Deux colonnes torses, ornées de guirlandes de fleurs, et de fruits encadraient cet autel; sur leur chapiteau, d'ordre composite, reposait un médaillon en forme de galbe. Dans son milieu, l'artiste avait représenté en relief le buste du Père Eternel, tenant de la main gauche la boule du monde. Au centre du retable régnait une niche pour Notre-Dame-de-Condat; sa voussure était chargée de fleurs et de fruits en relief et d'un travail achevé.
Au-dessous de la base de la niche deux médaillons montraient deux anges en demi-relief, aux visages candides, les ailes déployées, et ployant un genou en terre; leur pose était d'une grâce admirable; on regrettait qu'un peintre grossier les eût coloriés.
Deux autres médaillons plus grands captivaient l'attention : l'un à gauche et l'autre à droite de l'autel. Dans celui-là on reconnaissait l'ange de l'Annonciation : tout était d'une grande beauté chez lui, son visage, ses formes; ses membres étaient arrondis et souples, et, comme s'il n'avait pas assez de ses ailes pour l'approcher de la Vierge, le sculpteur l'avait placé mollement sur des nuées.

__Documents fournis__:

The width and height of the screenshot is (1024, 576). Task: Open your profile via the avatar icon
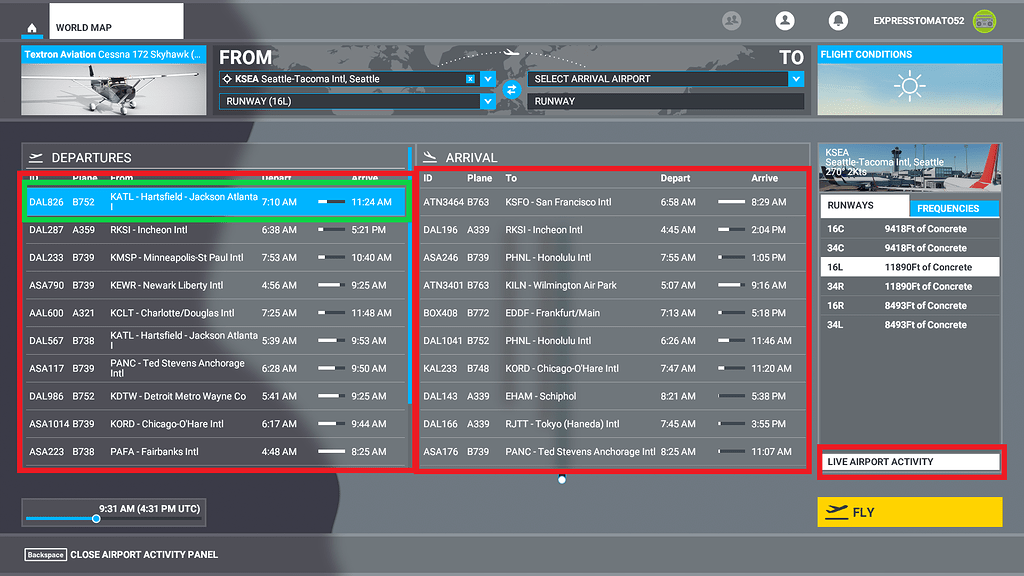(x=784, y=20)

==

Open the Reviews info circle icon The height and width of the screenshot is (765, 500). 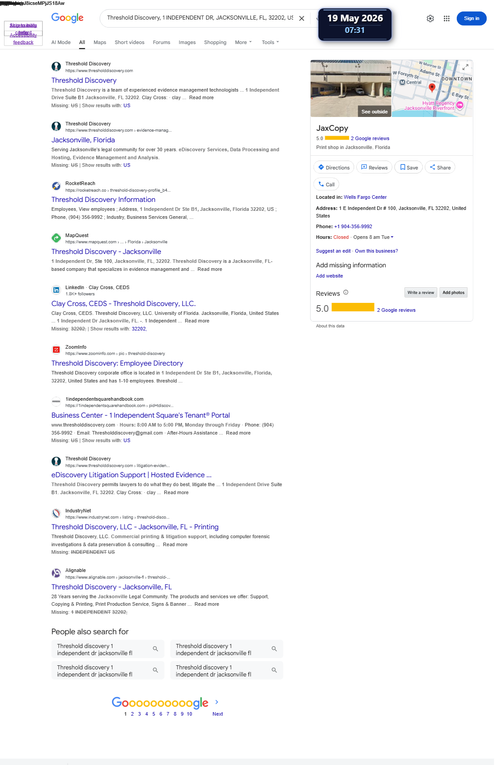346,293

__À faire__:
1. Résumez l'extrait cité en deux phrases.
2. Recopiez le passage de l'extrait cité qui commence par les mots « Au-dessous de la » et se termine par « les eût coloriés. ».
3. Dans l'extrait cité, que tient le Père Éternel de la main gauche ?

__Réponses par consigne__:
1. L'autel était encadré de deux colonnes torses, surmontées d'un médaillon où le Père Éternel tenait la boule du monde, et le centre du retable abritait une niche pour Notre-Dame-de-Condat. Sous la niche, deux médaillons montraient des anges agenouillés, et deux médaillons plus grands de chaque côté de l'autel attiraient l'attention, l'un représentant l'ange de l'Annonciation posé sur des nuées.

2.
Au-dessous de la base de la niche deux médaillons montraient deux anges en demi-relief, aux visages candides, les ailes déployées, et ployant un genou en terre; leur pose était d'une grâce admirable; on regrettait qu'un peintre grossier les eût coloriés.

3. La boule du monde.